Task to complete >> Working from the entries that follow, transcribe exactly and only the lines from the one with "The width and height of the screenshot is (904, 490)." through the last, pictures excluded.

Records to use >>

----

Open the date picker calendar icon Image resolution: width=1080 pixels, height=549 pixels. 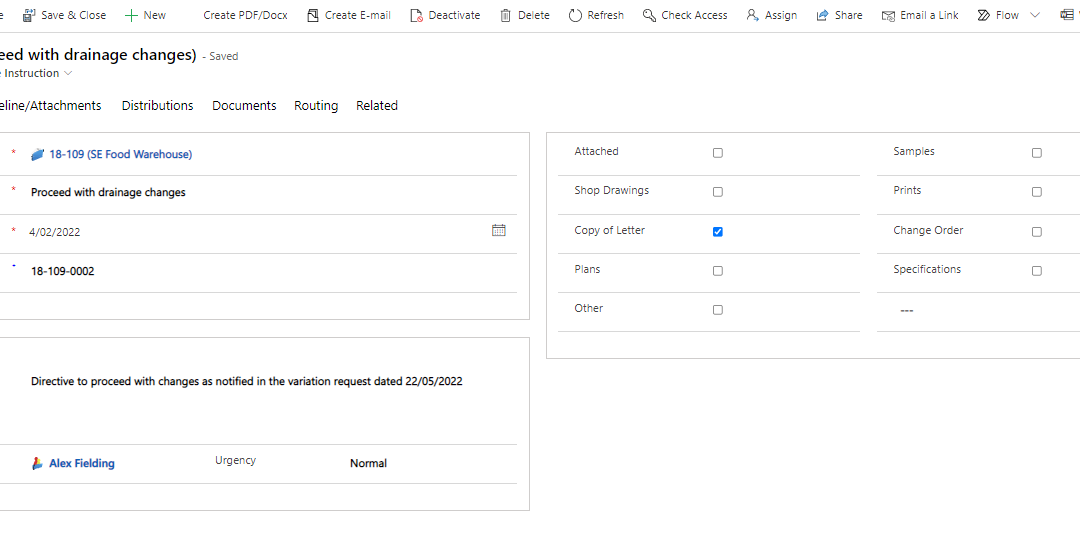point(499,230)
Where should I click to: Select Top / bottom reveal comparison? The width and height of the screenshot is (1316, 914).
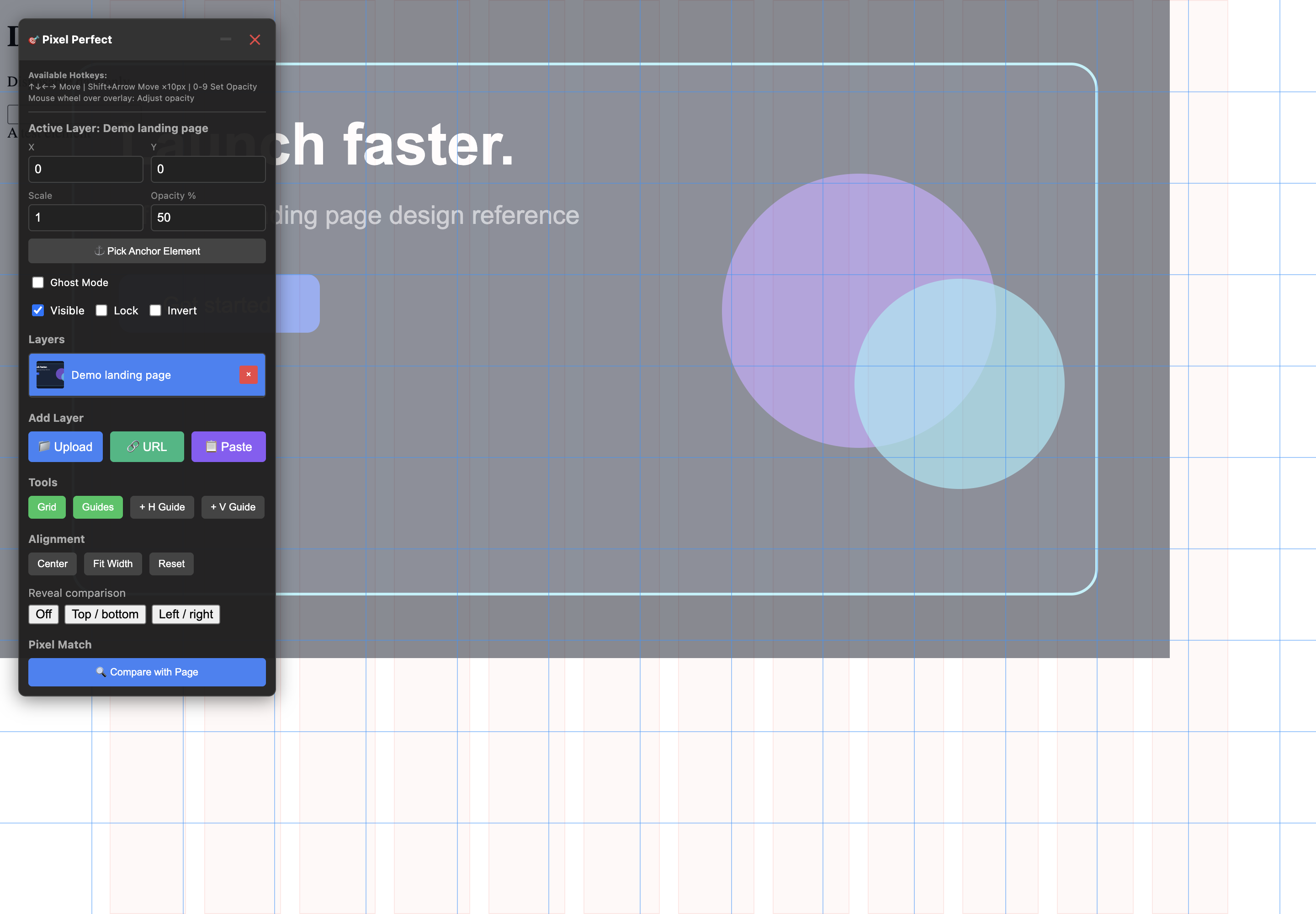click(106, 614)
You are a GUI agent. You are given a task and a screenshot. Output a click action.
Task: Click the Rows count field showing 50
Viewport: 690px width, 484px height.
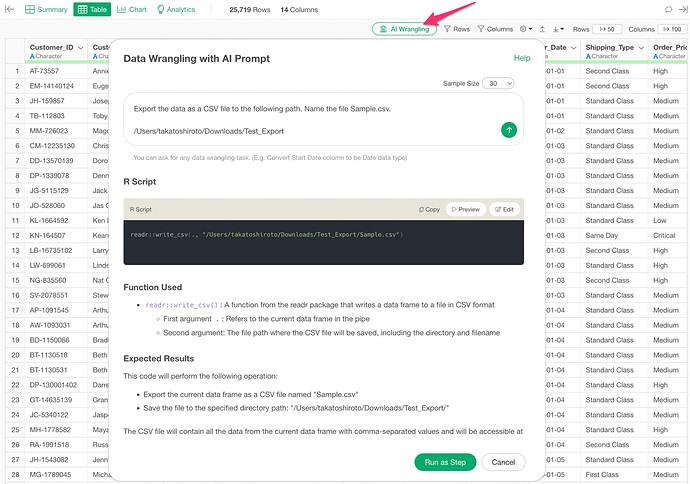tap(609, 29)
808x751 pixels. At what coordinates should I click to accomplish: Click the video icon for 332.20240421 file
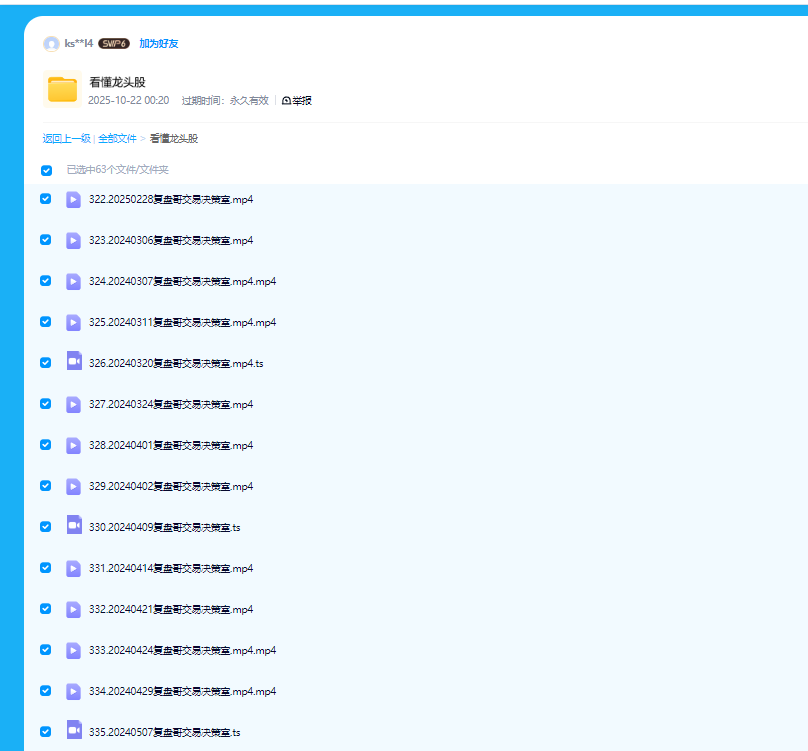tap(74, 609)
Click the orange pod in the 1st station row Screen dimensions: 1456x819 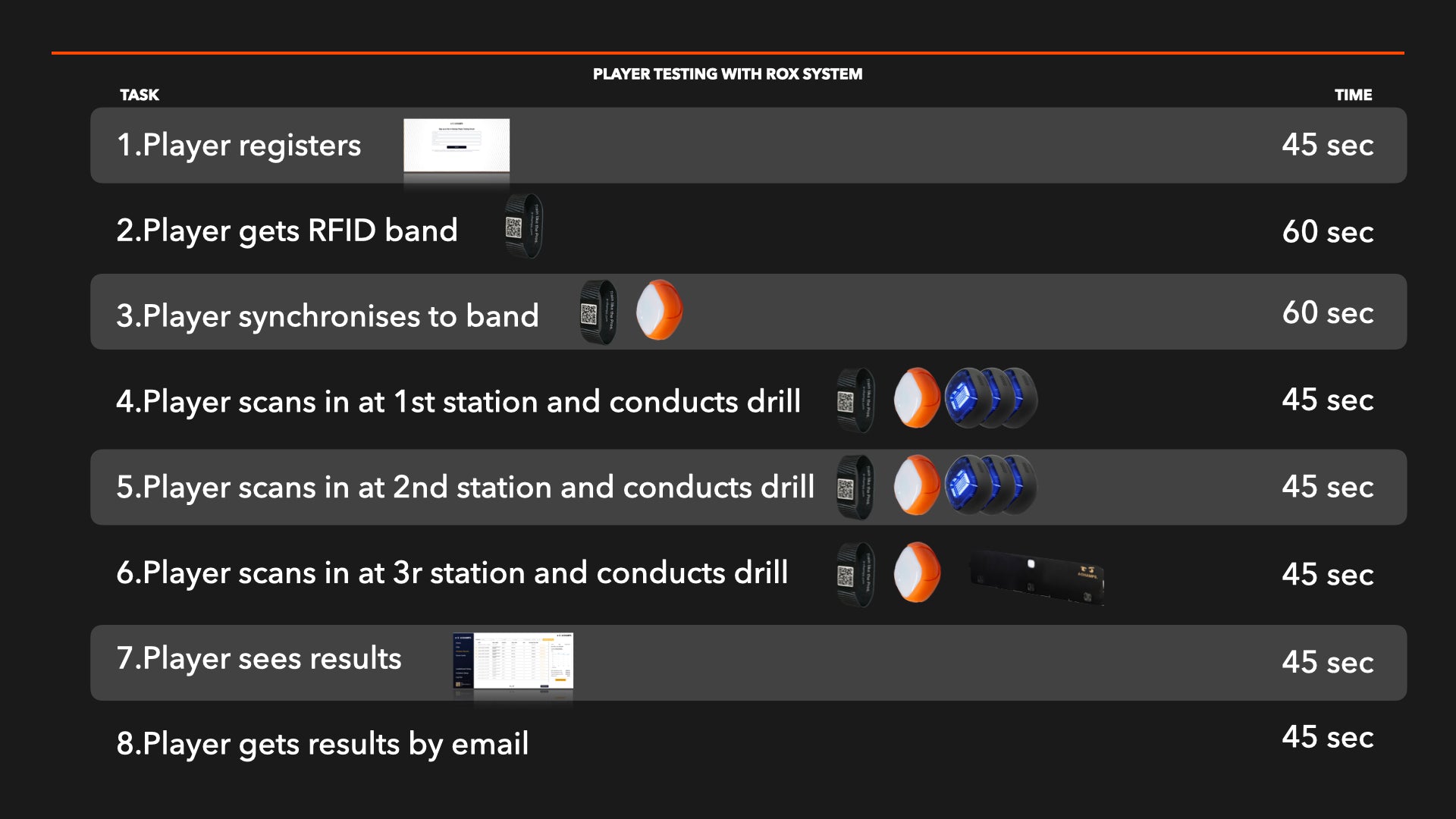point(916,398)
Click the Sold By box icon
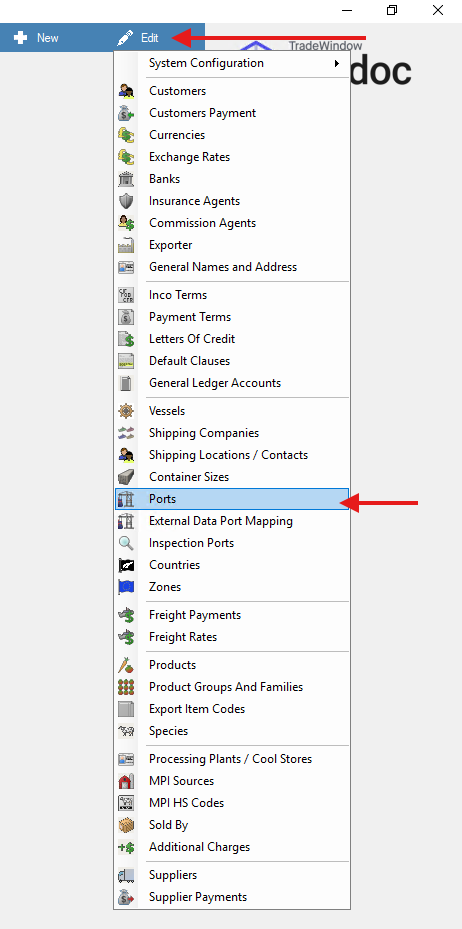 click(x=126, y=825)
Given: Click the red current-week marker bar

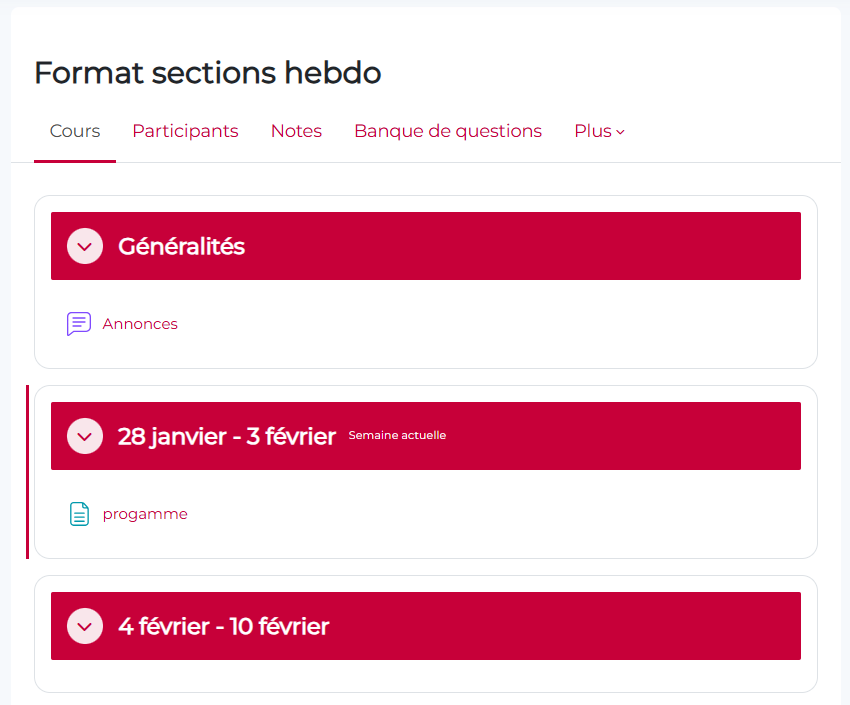Looking at the screenshot, I should pos(28,472).
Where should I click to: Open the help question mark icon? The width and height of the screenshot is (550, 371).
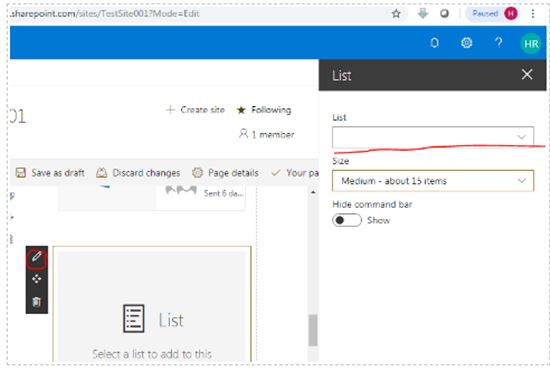498,43
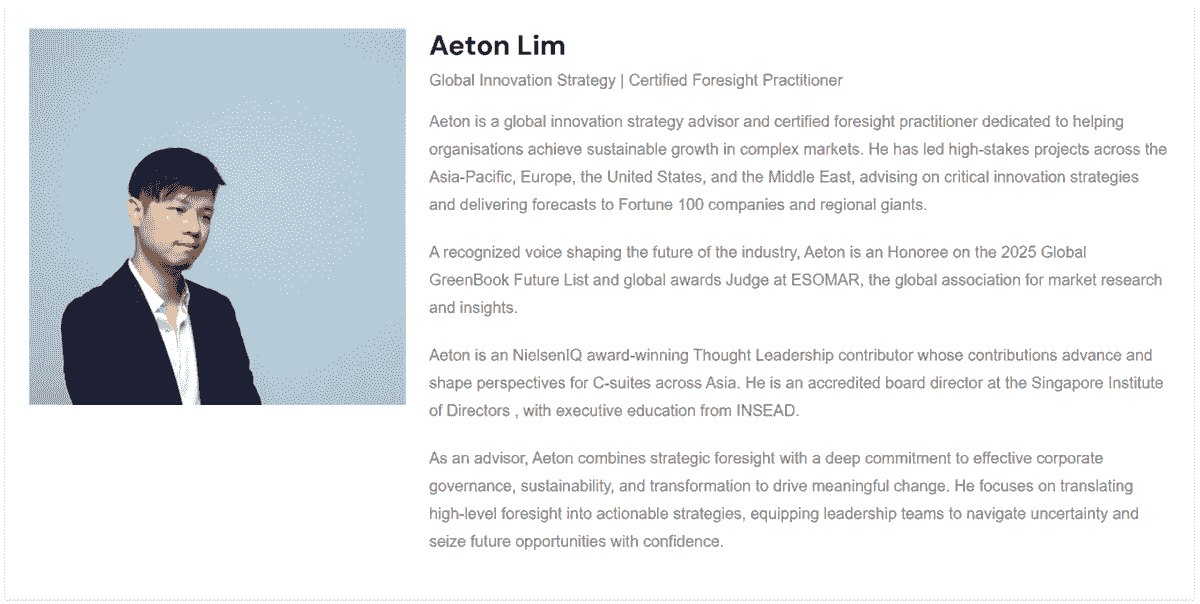Click the 'corporate governance, sustainability' phrase
Screen dimensions: 1200x604
tap(766, 472)
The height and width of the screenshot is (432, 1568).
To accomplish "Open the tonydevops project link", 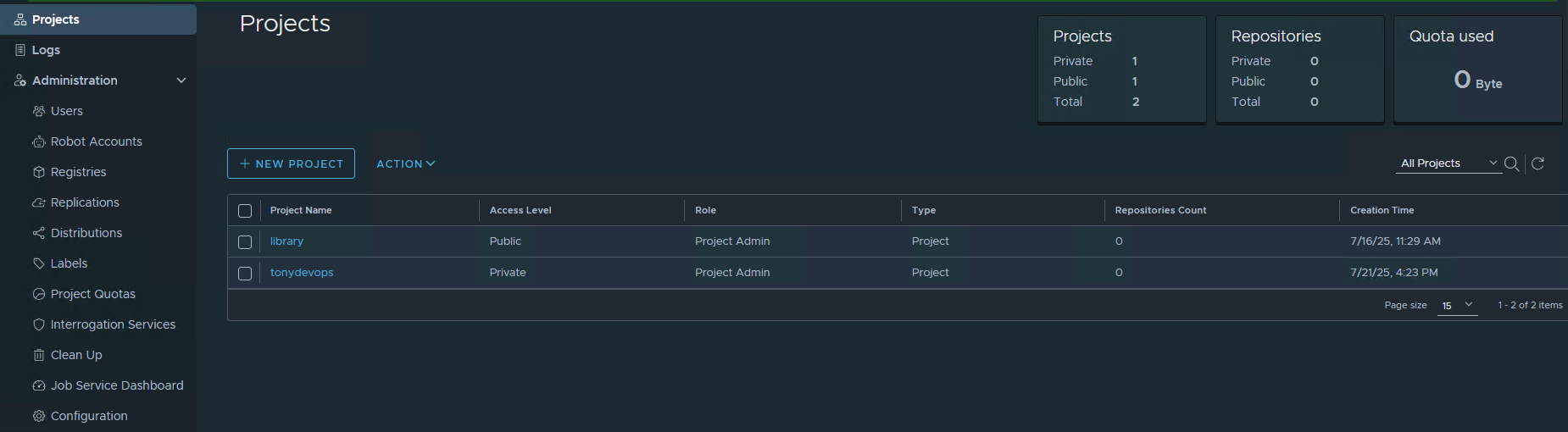I will [x=302, y=273].
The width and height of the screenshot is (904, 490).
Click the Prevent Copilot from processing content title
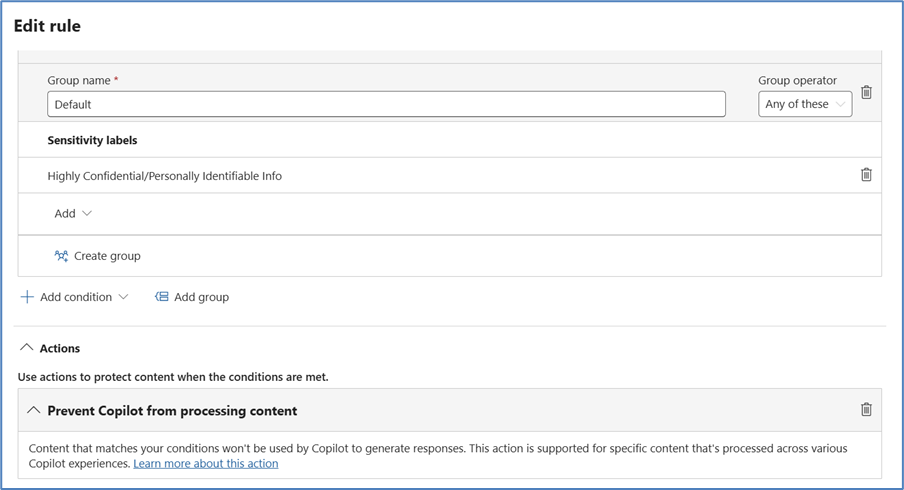(172, 411)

----

Response to this task >>
The width and height of the screenshot is (904, 490).
Click the Prevent Copilot from processing content title
(172, 411)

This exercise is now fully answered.